Unfortunately there are any # of answers to your question. You should really do some research into exactly what you are looking for because this question is entirely too broad.
1) Software:
a) Development - completely depends upon type of application you want to build and language you will be using. C#/C++/VB then use Visual Studio 2019. Python/Perl/Java/... use the IDE that works best for them.
b) Database - Again completely depends upon the database you want to use. Research the DBs that have the features you need (relational, document, graph, etc) and then research the available products for those databases. For relational SQL Server or Oracle or MySql or Sqlite would be options; for document databases then Mongo or Cosmos or whatever.
c) SMS requires a third party library. The library you'll use is determined by what features you want and what platform/language you're using.

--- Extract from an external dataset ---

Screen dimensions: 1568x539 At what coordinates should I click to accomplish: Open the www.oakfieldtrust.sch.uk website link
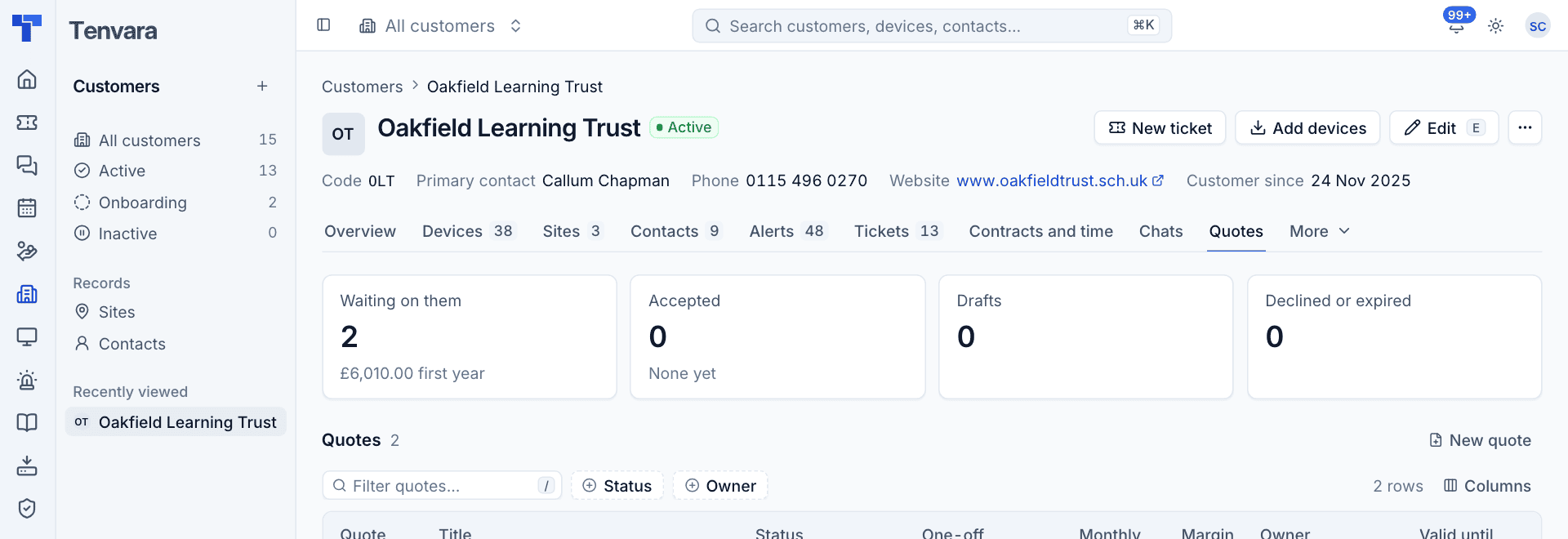[1060, 180]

d) Email requires a library or use of SMS. Some platforms like .NET support it out of the box. Other platforms will probably require you to download a library that works with that language using whatever package management system that language uses.

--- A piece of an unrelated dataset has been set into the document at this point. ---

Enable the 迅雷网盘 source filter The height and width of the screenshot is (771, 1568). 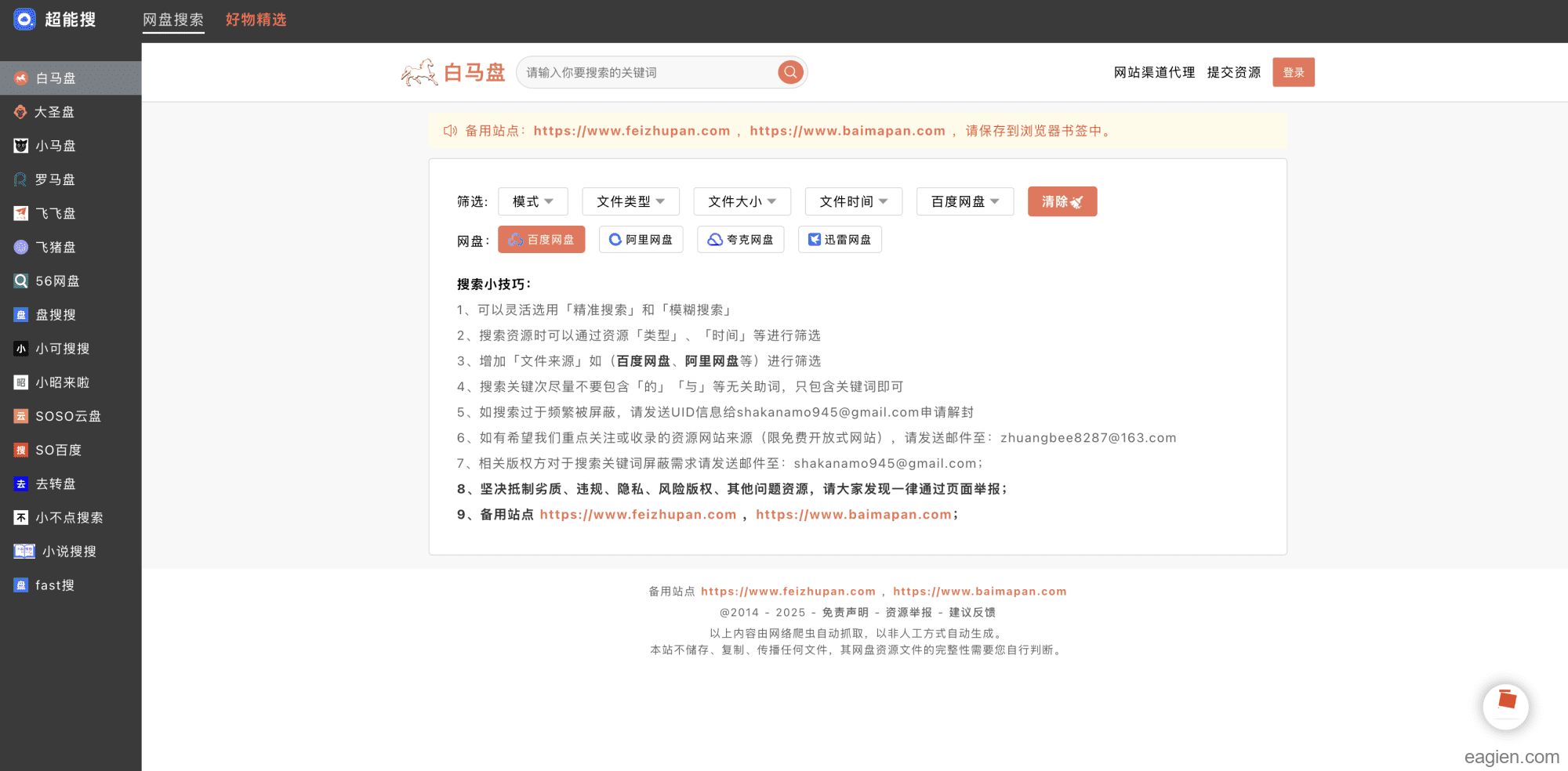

2) Completely depends upon the IDE and database you intend to use. All of them are different. For Visual Studio you can buy a Pro license for each developer (not for each user of your end system). For the database you'll likely start with a standard version (such as SQL Server Standard). DBs tend to be licensed per CPU or per user, depending upon the database you use. Start small and update the licensing as you determine your needs. For example a single CPU license is probably fine for 50 people in a simple DB but will likely become an issue if you throw reporting or complex queries on top of that. Thus a higher CPU license would work better. You'll ultimately need to have a DBA profile this and determine where DB bottlenecks are (CPU, memory, disk, etc) and then update that portion of your database server.
3) Again, depends upon tool. Visual Studio Pro requires a license per developer. If you have someone who only occasionally codes then they can get away with the free VS Community but your core devs should use pro. SQL licensing I already talked about. Other DBs have similar licensing but you'll need to read their docs.
4) At this point you need to look at your team and their skillsets, what type of app you intend to build and what the requirements are going to be to support the DB. This will determine what tools, database and licensing you'll need.